Pursuit Curve. Dog Chases Rabbit. Calculus 4.

(a) In Example 1.21, assume that $a$ is less than $b$ (so that $k$ is less than $1$) and find $y$ as a function of $x$. How far does the rabbit run before the dog catches him?

(b) Assume now that $a=b$, and find $y$ as a function of $x$. How close does the dog come to the rabbit?

Example 1.21

A rabbit begins at the origin and runs up the $y-axis$ with speed $a$ feet per second. At the same time, a dog runs at speed $b$ from the point $(c,0)$ in pursuit of the rabbit. What is the path of the dog?

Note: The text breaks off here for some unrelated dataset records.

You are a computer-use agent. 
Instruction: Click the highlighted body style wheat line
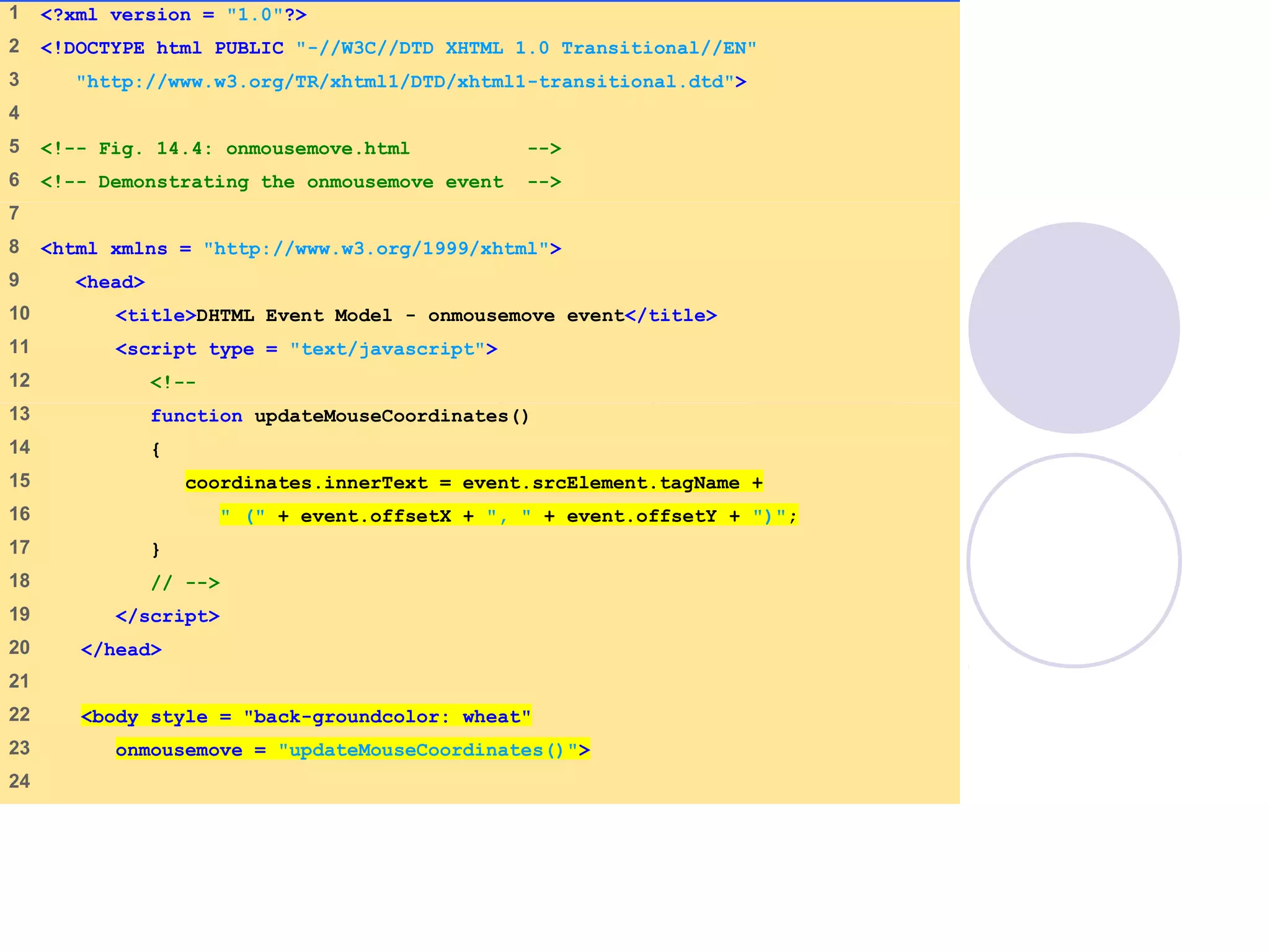tap(306, 717)
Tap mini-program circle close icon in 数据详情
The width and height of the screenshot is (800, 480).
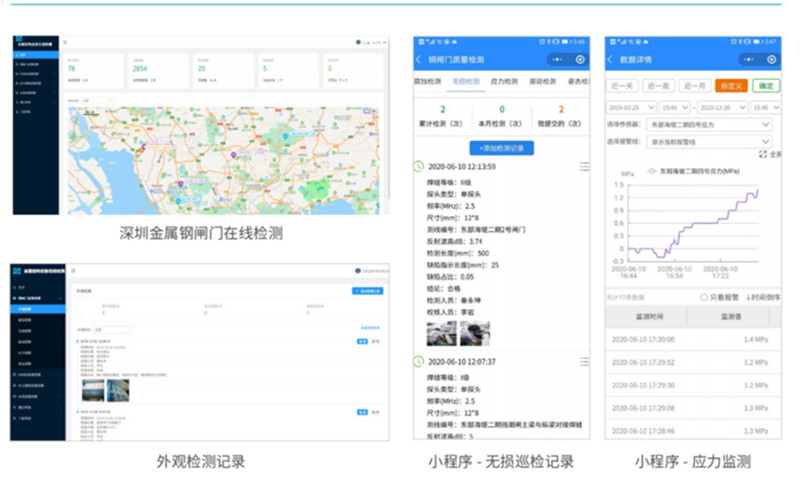point(767,61)
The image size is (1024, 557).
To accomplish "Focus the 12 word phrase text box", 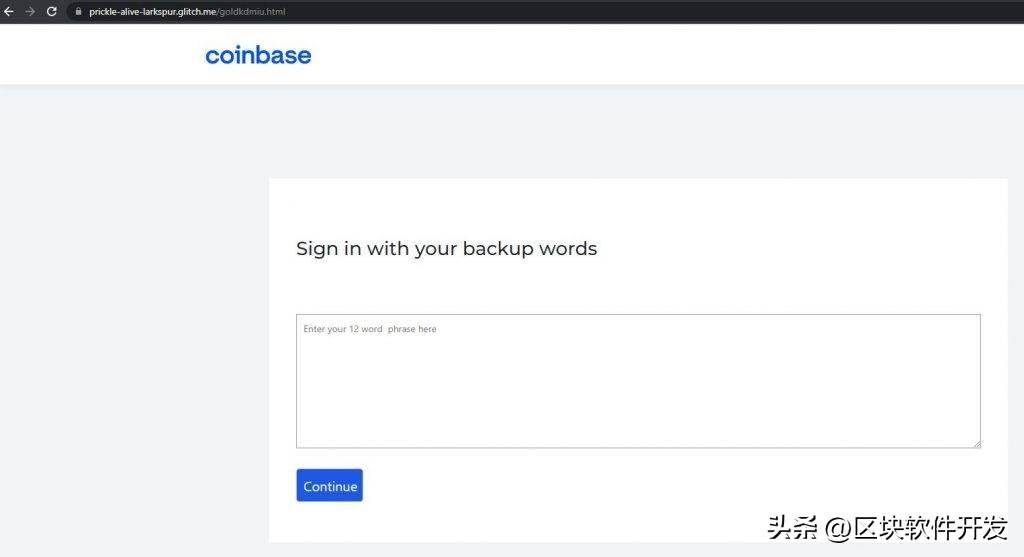I will pos(638,390).
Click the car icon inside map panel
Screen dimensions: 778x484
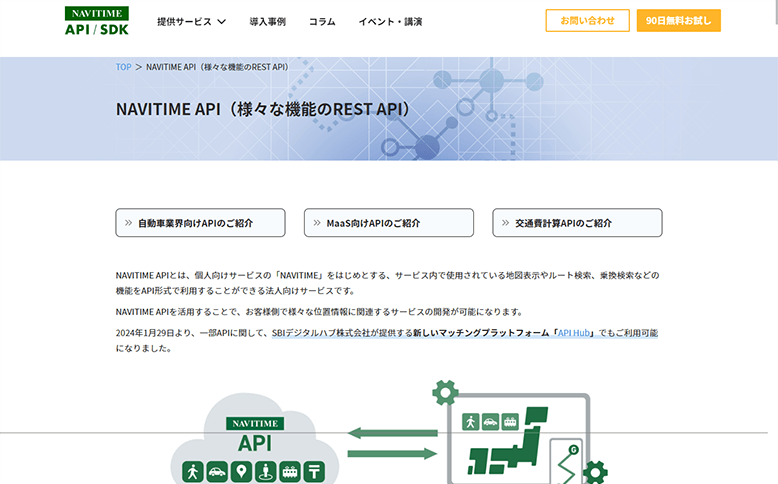pos(490,422)
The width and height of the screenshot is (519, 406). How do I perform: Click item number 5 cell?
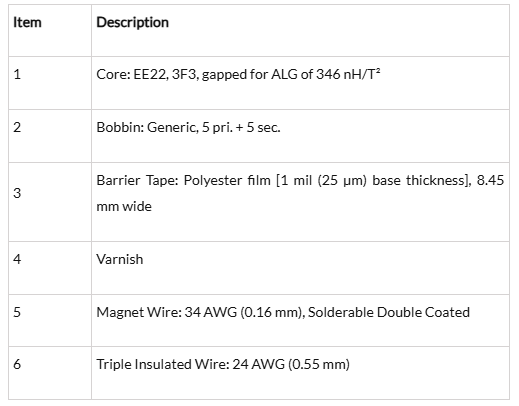pos(50,321)
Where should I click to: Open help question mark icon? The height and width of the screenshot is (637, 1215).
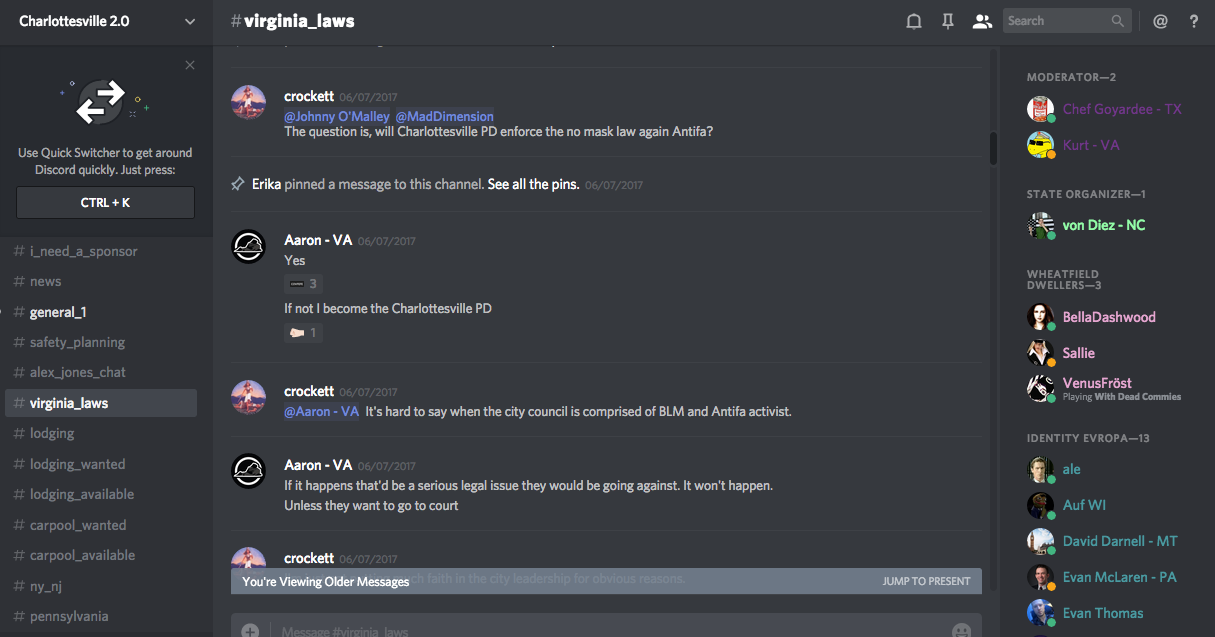tap(1193, 21)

Solution: At time $t$, measured from the instant both the rabbit and the dog start, the rabbit will be at the point $R=(0,at)$ and the dog at $D=(x,y)$. We wish to solve for $y$ as a function of $x$.

$$\frac{dy}{dx}=\frac{y-at}{x}$$

$$xy'-y=-at$$

$$xy''=-a\frac{dt}{dx}$$

Since the $s$ is a arc length along the path of the dog, it follows that $\frac{ds}{dt}=b$. Hence,

$$\frac{dt}{dx}=\frac{dt}{ds}\frac{ds}{dx}=\frac{-1}{b}\sqrt{1+(y')^2}$$

$$xy''=\frac{a}{b}\sqrt{1+(y')^2}$$

For convenience, we set $k=\frac{a}{b}$, $y'=p$, and $y''=\frac{dp}{dx}$

$$\frac{dp}{\sqrt{1+p^2}}=k\frac{dx}{x}$$

$$\ln\left({p+\sqrt{1+p^2}}\right)=\ln\left(\frac{x}{c}\right)^k$$

Now, solve for $p$:

$$\frac{dy}{dx}=p=\frac{1}{2}\Bigg(\left(\frac{x}{c}\right)^k-\left(\frac{c}{x}\right)^k\Bigg)$$

In order to continue the analysis, we need to know something about the relative sizes of $a$ and $b$. Suppose, for example, that $a \lt$ $b$ (so $k\lt$ $1$), meaning that the dog will certainly catch the rabbit. Then we can integrate the last equation to obtain:

$$y(x)=\frac{1}{2}\Bigg\{\frac{c}{k+1}\left(\frac{x}{c}\right)^{k+1}-\frac{c}{1-k}\left(\frac{c}{x}\right)^{k-1}\Bigg\}+D$$

Again, this is all I have to go on. I need to answer questions (a) and (b) stated at the top.


Solution 1:

The book from which this question comes contains a typo. 1.18 is a typo. It should read 1.21. example 1.18 is irrelevant for this problem.

Solution 2:

According to this paper about pursuit curves: http://sections.maa.org/okar/papers/2006/lloyd.pdf, it considers $k=\dfrac{b}{a}$, but it does not affect the formulas when $x=0$.

(a) When $k\neq1$, the rabbit runs $y\left(0\right)=D=\dfrac{ck}{k^{2}-1}$ , because $x=0$.

(b) Now that $a=b$, it means $k=1$, then the dog will never catch the rabbit, since their distance's difference tends to $\dfrac{c}{2}$. There is also a special case of $y$ when $k=1$: \begin{equation*} y=\dfrac{1}{2}\left[\dfrac{x^{2}-c^{2}}{2c}-c\ln{\dfrac{x}{c}}\right] \end{equation*} making $x=0$, $-c\ln{\dfrac{x}{c}}$ tends do $y=+\infty$.